Cept the kid was already dead and all the threats did was get the German government sued. Successfully.

As said before. Torture is great for extracting confessions. Its crap for information gathering.



Rosario - Thu, Nov 15, 2012 - 11:47am (USA Central)
Jammer: "...willingly venting a man into space without a trial or hearing. Because he's a Cylon, he has no rights, is guilty and is given an automatic death sentence. End of story. It raises some tough questions, to say the least..."

I think you've lost perspective Jammer. Perhaps you should step forward so that you can't see the "big picture" and you should look at the actual story of the show. Cylons. Unprovoked attack on humanity. There are only ~50k humans left. The Cylons have not left it at destroying our civilization. They are now pursuing our last survivors with no goal in mind except extinction. If humanity is ever in a situation like this I truly hope we have a leader like Roslin is becoming, someone who can make hard decisions, rather than someone of the mindset of you who seems to think that EVERY conflict is just really an invitation to open a dialogue and discuss differences. This is still science fiction, it's still a story. Not everything on television labelled fiction needs to be a metaphor for life.

I won't join the torture yes/no debate since it seems to have fallen into the realm of "give me proof" which is generally a cop-out answer. Frankly I'm pretty sure that if I threatened to cut little bits off you and mail them still fresh to your children, you would tell me anything I wanted to know. Then I'd hand you back the transcript as proof of torture getting me info.
Sarah M - Fri, Jun 14, 2013 - 10:13pm (USA Central)
Wow, lots of torture comments.

If nothing else, I think this episode demonstrates how ultimately unreliable information gained from torture is (which to me is the strongest argument against it). But this isn't a polemic. It raises a lot of morally ambiguous questions through the actions of our "heroes," Starbuck and Roslin, that it doesn't answer. Which is great for discussion of the issue (even if I don't agree with some of the conclusions other viewers drew above).

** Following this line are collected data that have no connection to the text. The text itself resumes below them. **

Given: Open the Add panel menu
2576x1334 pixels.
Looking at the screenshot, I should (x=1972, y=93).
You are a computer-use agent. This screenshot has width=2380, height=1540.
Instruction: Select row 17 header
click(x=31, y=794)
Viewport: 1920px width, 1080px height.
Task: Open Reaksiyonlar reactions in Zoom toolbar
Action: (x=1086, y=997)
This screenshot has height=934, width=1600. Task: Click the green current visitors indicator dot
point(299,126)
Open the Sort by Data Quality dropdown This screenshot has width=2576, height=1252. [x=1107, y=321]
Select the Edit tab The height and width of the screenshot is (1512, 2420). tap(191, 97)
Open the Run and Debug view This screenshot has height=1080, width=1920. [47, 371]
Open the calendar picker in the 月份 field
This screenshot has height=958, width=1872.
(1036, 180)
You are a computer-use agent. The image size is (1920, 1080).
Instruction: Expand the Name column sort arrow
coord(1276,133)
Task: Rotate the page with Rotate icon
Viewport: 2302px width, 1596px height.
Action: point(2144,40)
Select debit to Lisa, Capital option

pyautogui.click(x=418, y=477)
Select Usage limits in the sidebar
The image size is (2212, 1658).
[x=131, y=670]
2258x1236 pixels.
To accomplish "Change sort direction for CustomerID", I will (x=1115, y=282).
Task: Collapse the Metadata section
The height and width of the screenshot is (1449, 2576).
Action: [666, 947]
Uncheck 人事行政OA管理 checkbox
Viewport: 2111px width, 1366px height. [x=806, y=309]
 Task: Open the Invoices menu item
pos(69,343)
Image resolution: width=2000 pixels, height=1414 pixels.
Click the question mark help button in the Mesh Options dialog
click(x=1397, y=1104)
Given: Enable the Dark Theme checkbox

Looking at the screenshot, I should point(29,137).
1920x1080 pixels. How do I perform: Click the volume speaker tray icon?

Katee Sackoff and Callum Keith Renny are amazing. The Starbuck/Leoben dynamic always fascinated me when we got these glimpses of it.

Hail Madame Airlock.
mesa - Sun, Mar 2, 2014 - 3:02pm (USA Central)
The increasing tension and play between Kara and Leoben is great, especially when you notice how each of them are slowly gaining on the other in their own arguments, but ultimately Leoben has the strongest effect on Kara. This episode shows how strong the writers on BSG are, regular shows would just give all of this Cyclon information through expository dialogue, but they carefully crafted it into a debate between two characters. The bookends of the episode between Roslin's dream and the actual airlocking was a great touch that not only clued Laura in on the possibility that a higher force is at play, but that Leoben's threat that Adama is a Cyclon could hold some weight. Excellent television.